# Ottoman words: جوله and مرایه



## seyyah

Hello,
I have some short sentences in Ottoman Turkish with two puzzling words. I wonder if anyone can make sense of them.

"Nihayet مرایه girdi. مرایه gidecek ekmek yoktur ki yesin. Zor belâ ile bir kaç kilo un uydurarak oğlumu جوله مرایه gönderdik. Burada aile hastalandı. Ne kadar param var ise doktorlara verdim. Biraz rahat oldu."

Just to be clear, in the third sentence, جوله is the first and مرایه is the second word!

For those who don't know the alphabet, the first word would appear to be "cule". The "c" could be a "ç", though it doesn't look like it.

The second word looks like "mirâya", but the first vowel could be anything really. From the context we can understand that "mirâ" or "mirây" is the root with the suffix -ya or -a attached.

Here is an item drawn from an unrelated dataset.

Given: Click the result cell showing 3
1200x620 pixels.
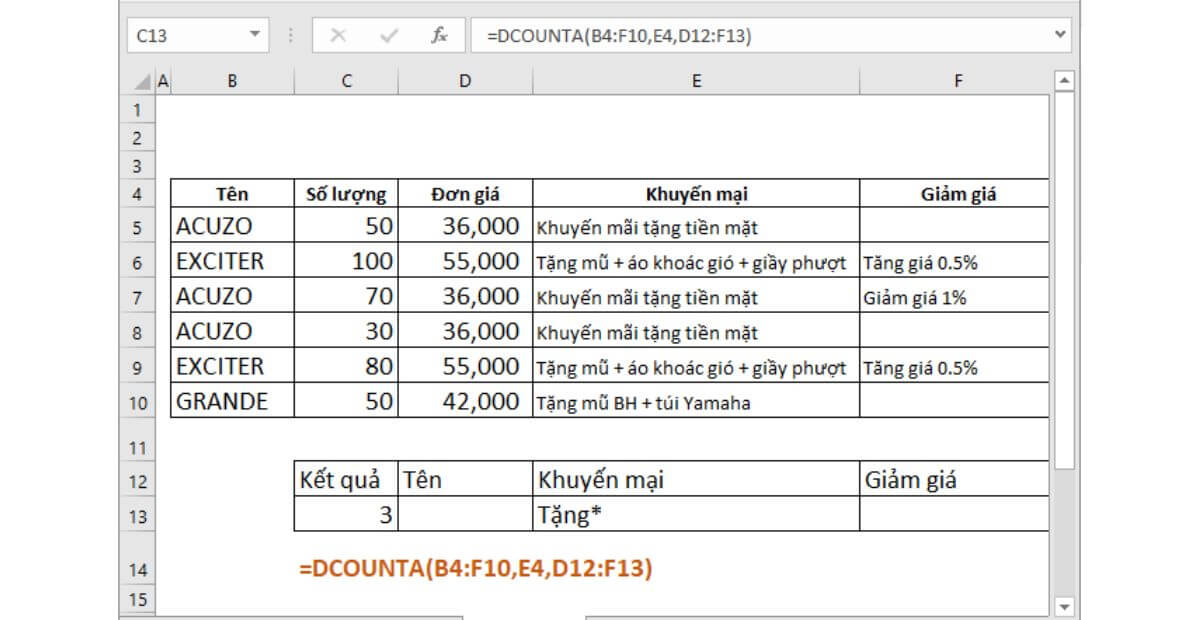Looking at the screenshot, I should click(346, 515).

Also, there are other orthographic errors in the document (mixing 'a' and 'e' etc) so don't expect the spelling to necessarily be correct!

If any has any ideas, I'd love to hear them. This one has me stumped!


----------



## macrotis

This way it doesn't ring a bell. A scanned image of the original might help.


----------



## seyyah

Hi Macrotis,

The text is very clearly printed, and I'm sure that it's not a reading error. It could be a spelling error by the author or some unknown vocabulary (or both).


----------



## tzesyneas

Hello! I found *جوله* as "weaver" (çulha) at my lexicon, it was written with jim, vav, lam, elif, he, as well.


----------



## TekYelken

The unclear words can only be worked out with more context.

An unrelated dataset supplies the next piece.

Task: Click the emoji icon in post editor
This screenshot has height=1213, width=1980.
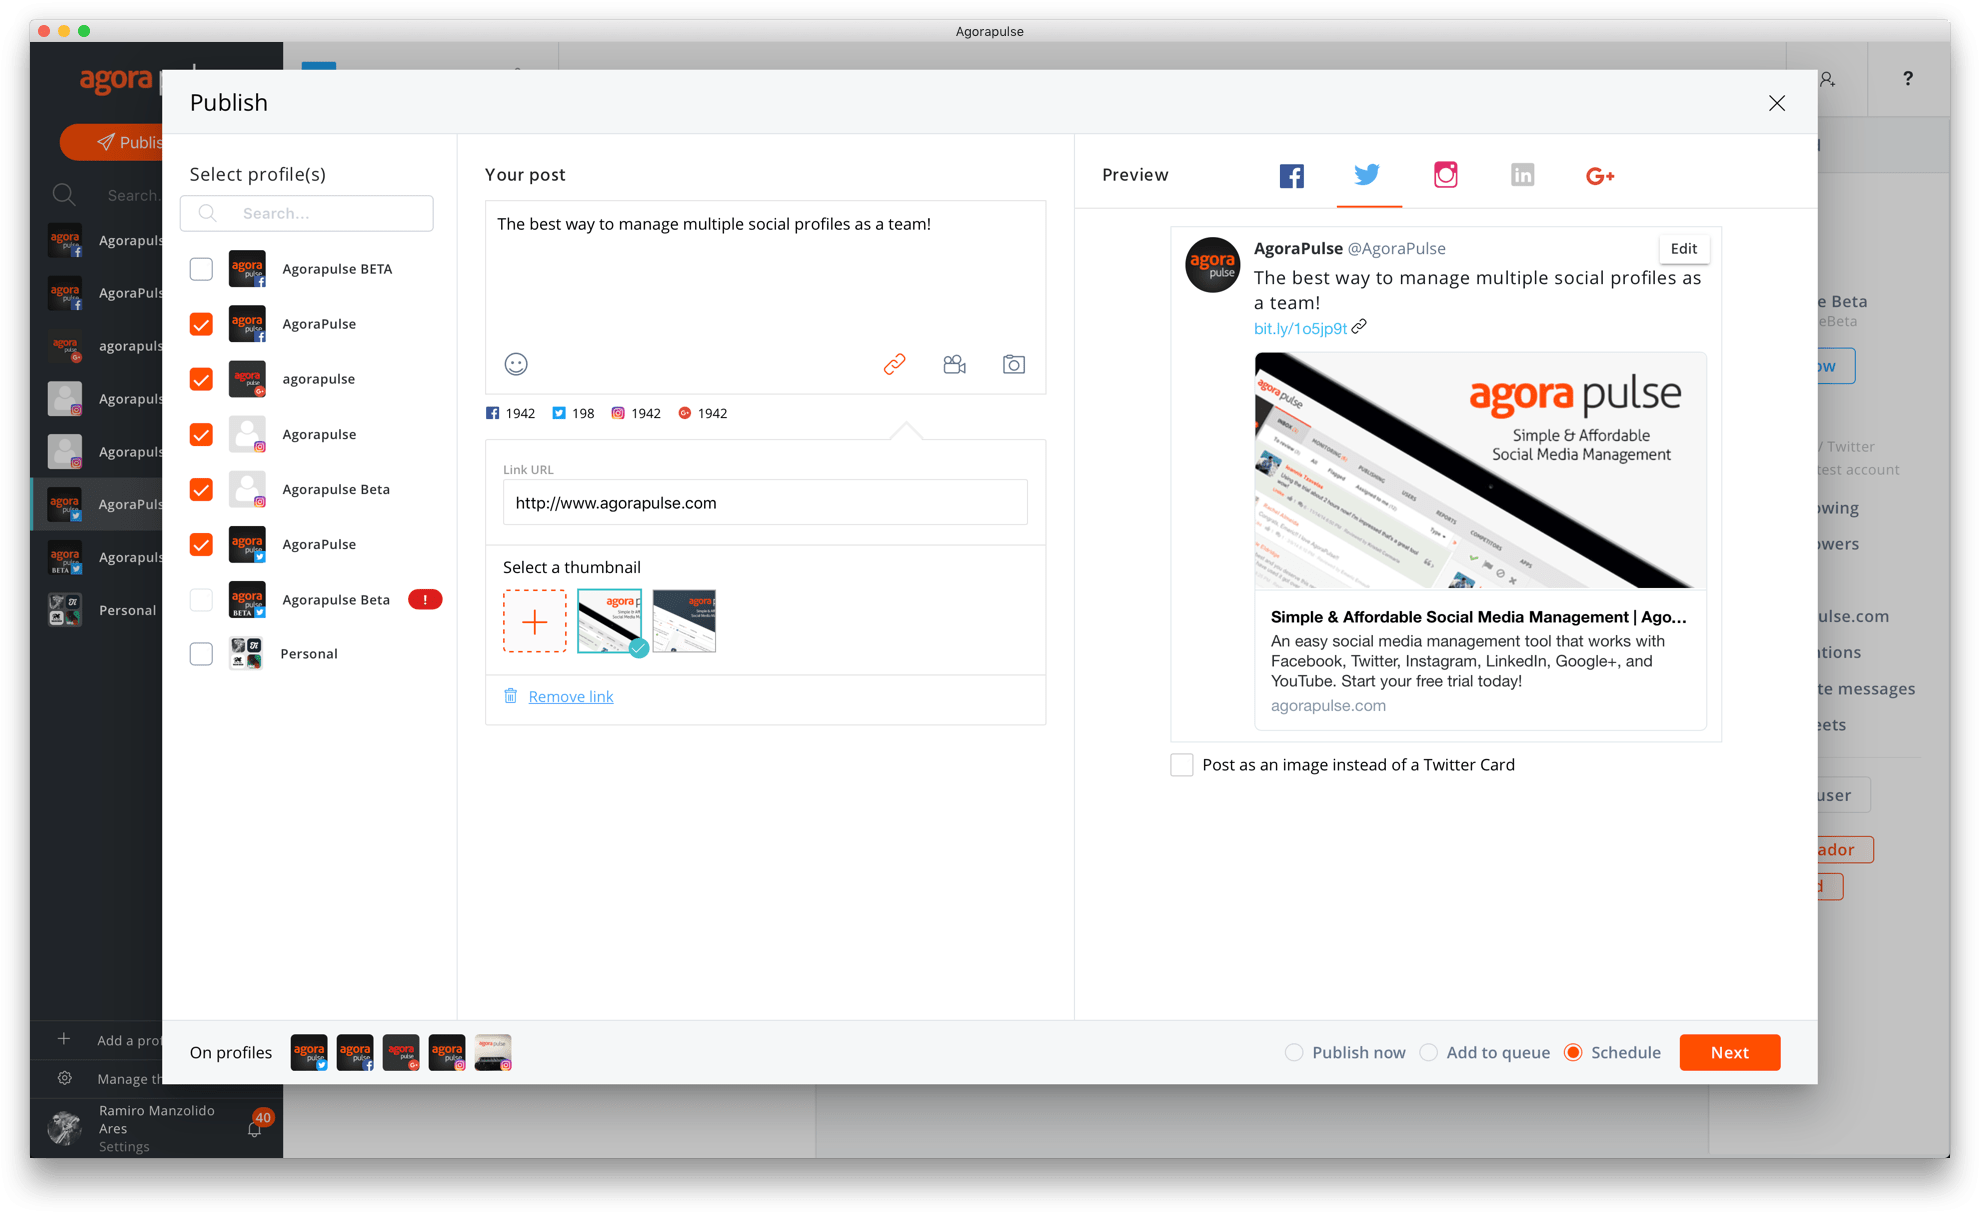Action: click(x=516, y=363)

_The second word looks like "mirâya", but the first vowel could be anything really. From the context we can understand that "mirâ" or "mirây" is the root with the suffix -ya or -a attached.
_
_Only *mera *_makes sense to me.


_"Burada aile hastalandı. Ne kadar param var ise doktorlara verdim. Biraz rahat oldu."_

Here, I think he is talking about his wife getting ill.


----------



## seyyah

Well, I finally solved "Mira". It was the name of the government wheat agency in Syria.* It makes perfect sense from the context. I still have no ideas about *جوله*, but I don't think *çulha* is the right word here.

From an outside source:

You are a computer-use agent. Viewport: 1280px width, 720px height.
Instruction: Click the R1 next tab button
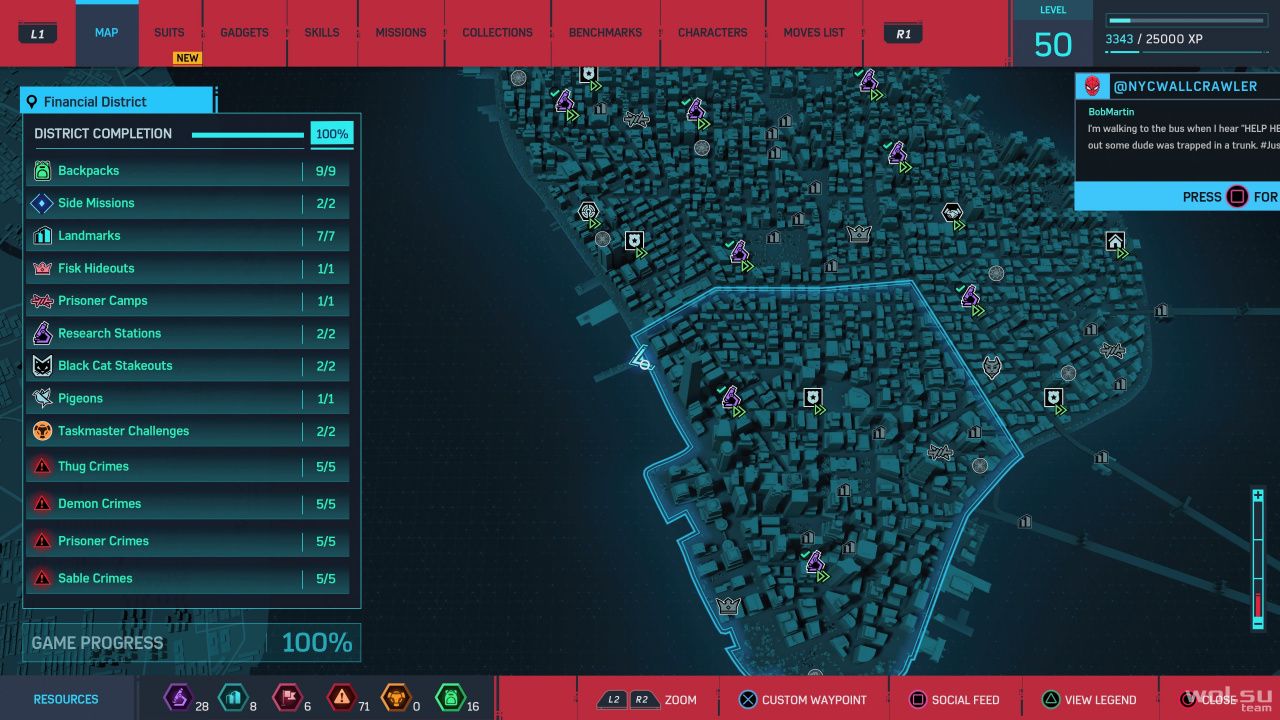tap(904, 33)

* What's the Turkish word for "Wheat Agency" or "Wheat Board"?


----------



## seyyah

جو = cev in Ottoman (from Persian) means "arpa"/"barley". I guess this makes sense now.

Thanks for the ideas. Posting here always helps me think!


----------



## shafaq

جوله It may be to say "çöle" which means "to the desert".  To me it fits good there and looks natural as saying "Oğlumu çöle, Mira'ya gönderdik." We sent the son to the Mira which is (a desert) or ( in the desert).


----------



## seyyah

Hi Shafaq, I also thought of çöle but the first letter doesn't have the pointing of 'ç' so it should be just 'c'. I think 'cev' makes sense from the context.


----------



## yavuzotar

seyyah said:


> Hello,
> "Nihayet مرایه girdi. مرایه gidecek ekmek yoktur ki yesin. Zor belâ ile bir kaç kilo un uydurarak oğlumu جوله مرایه gönderdik. Burada aile hastalandı. Ne kadar param var ise doktorlara verdim. Biraz rahat oldu."



As it was very common to use 'cim' (with one dot under) in place of 'ç' (three dots under) the first character is almost certainly a 'ç' in  جوله . 'lam' is with şedde, i.e. double 'l'. So, the word is "çuvalla".Herhalde birkaç kilo unu çuvala dolduruyorlar ve çocuğu bu çuvalla "miraya" (?) gönderiyorlar. "meraya" olamaz, çünkü "mer'a"nın son harfi elif değil ayın'dır


----------



## seyyah

yavuzotar said:


> As it was very common to use 'cim' (with one dot under) in place of 'ç' (three dots under) the first character is almost certainly a 'ç' in  جوله . 'lam' is with şedde, i.e. double 'l'. So, the word is "çuvalla".Herhalde birkaç kilo unu çuvala dolduruyorlar ve çocuğu bu çuvalla "miraya" (?) gönderiyorlar. "meraya" olamaz, çünkü "mer'a"nın son harfi elif değil ayın'dır




Hi Yavuz,
It's an interesting idea which makes sense except that "çuval+la" would be spelt with two لs (جوال plus له) not with a şedde. Şedde is only for Arabic words, never for Turkish suffixes.
S.


----------



## yavuzotar

seyyah said:


> Hi Yavuz,
> It's an interesting idea which makes sense except that "çuval+la" would be spelt with two لs (جوال plus له) not with a şedde. Şedde is only for Arabic words, never for Turkish suffixes.
> S.



Yes, you are right Seyyah. I should have said "two lam's" instead of şedde; but still, it must be a rare occasion to spell the word as "çuval-la" as the more usual spelling would be "çuval ile". Anyway, mine was a guess. Thank you.


----------



## 7achy

well if i may say:
جوله
In Kuwaiti dialect it means Stove, divertive from the hindi word चूल्हा Cūl'hā.

مرايه 
In Arabic means Mirror


----------



## ecdadihifzeylerdi

جولة means journey or trip in arabic. it might be cevle-i mira'ya gönderdik. mira gezisine gönderdik.


----------



## seyyah

Still getting suggestions! Is there a way of marking a thread "solved"?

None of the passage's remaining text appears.